→ **Task goal**
Repeat the listing below word for word, leaving nothing out.

→ **Data under study**
☆ ☆ ☆ ☆ ☆ ☆ ☆

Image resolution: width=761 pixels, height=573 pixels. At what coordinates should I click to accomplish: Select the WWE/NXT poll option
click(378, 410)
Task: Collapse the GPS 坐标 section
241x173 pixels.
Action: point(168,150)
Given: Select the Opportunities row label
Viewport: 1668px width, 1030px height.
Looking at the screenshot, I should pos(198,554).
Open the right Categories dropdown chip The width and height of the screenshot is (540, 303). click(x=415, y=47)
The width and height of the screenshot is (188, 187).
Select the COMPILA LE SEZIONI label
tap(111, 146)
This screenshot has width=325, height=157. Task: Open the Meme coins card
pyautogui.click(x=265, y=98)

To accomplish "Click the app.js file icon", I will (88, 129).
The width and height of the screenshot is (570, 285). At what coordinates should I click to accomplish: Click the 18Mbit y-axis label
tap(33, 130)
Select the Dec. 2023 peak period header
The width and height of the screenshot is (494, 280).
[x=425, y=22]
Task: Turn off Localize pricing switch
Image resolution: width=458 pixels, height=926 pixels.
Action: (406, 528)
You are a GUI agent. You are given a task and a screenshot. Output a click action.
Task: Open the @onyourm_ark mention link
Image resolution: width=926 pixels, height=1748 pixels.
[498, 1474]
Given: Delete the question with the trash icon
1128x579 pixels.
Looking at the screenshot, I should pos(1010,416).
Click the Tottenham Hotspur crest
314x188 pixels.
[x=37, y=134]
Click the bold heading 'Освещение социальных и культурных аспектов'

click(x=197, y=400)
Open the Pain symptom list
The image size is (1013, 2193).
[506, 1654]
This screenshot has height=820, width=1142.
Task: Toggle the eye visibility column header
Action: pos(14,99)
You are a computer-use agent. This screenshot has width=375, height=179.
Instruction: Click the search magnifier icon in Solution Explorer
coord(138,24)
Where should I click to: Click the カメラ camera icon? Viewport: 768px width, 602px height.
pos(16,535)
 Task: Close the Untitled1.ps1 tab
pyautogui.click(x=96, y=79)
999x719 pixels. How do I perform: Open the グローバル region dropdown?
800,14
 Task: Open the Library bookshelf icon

☆ ☆ ☆ ☆ ☆ ☆ ☆

→ **Result of this exercise**
Image resolution: width=761 pixels, height=573 pixels. At what coordinates should I click to accomplish: Select the WWE/NXT poll option
click(378, 410)
Task: Collapse the GPS 坐标 section
241x173 pixels.
Action: point(168,150)
Given: Select the Opportunities row label
Viewport: 1668px width, 1030px height.
Looking at the screenshot, I should pos(198,554).
Open the right Categories dropdown chip The width and height of the screenshot is (540, 303). click(x=415, y=47)
The width and height of the screenshot is (188, 187).
Select the COMPILA LE SEZIONI label
tap(111, 146)
This screenshot has width=325, height=157. Task: Open the Meme coins card
pyautogui.click(x=265, y=98)

To accomplish "Click the app.js file icon", I will (88, 129).
The width and height of the screenshot is (570, 285). At what coordinates should I click to accomplish: Click the 18Mbit y-axis label
tap(33, 130)
Select the Dec. 2023 peak period header
The width and height of the screenshot is (494, 280).
[x=425, y=22]
Task: Turn off Localize pricing switch
Image resolution: width=458 pixels, height=926 pixels.
Action: (406, 528)
You are a GUI agent. You are given a task and a screenshot. Output a click action.
Task: Open the @onyourm_ark mention link
Image resolution: width=926 pixels, height=1748 pixels.
[498, 1474]
Given: Delete the question with the trash icon
1128x579 pixels.
Looking at the screenshot, I should pos(1010,416).
Click the Tottenham Hotspur crest
314x188 pixels.
[x=37, y=134]
Click the bold heading 'Освещение социальных и культурных аспектов'

click(x=197, y=400)
Open the Pain symptom list
The image size is (1013, 2193).
[506, 1654]
This screenshot has height=820, width=1142.
Task: Toggle the eye visibility column header
Action: pos(14,99)
You are a computer-use agent. This screenshot has width=375, height=179.
Instruction: Click the search magnifier icon in Solution Explorer
coord(138,24)
Where should I click to: Click the カメラ camera icon? Viewport: 768px width, 602px height.
pos(16,535)
 Task: Close the Untitled1.ps1 tab
pyautogui.click(x=96, y=79)
999x719 pixels. How do I perform: Open the グローバル region dropdown?
800,14
 Task: Open the Library bookshelf icon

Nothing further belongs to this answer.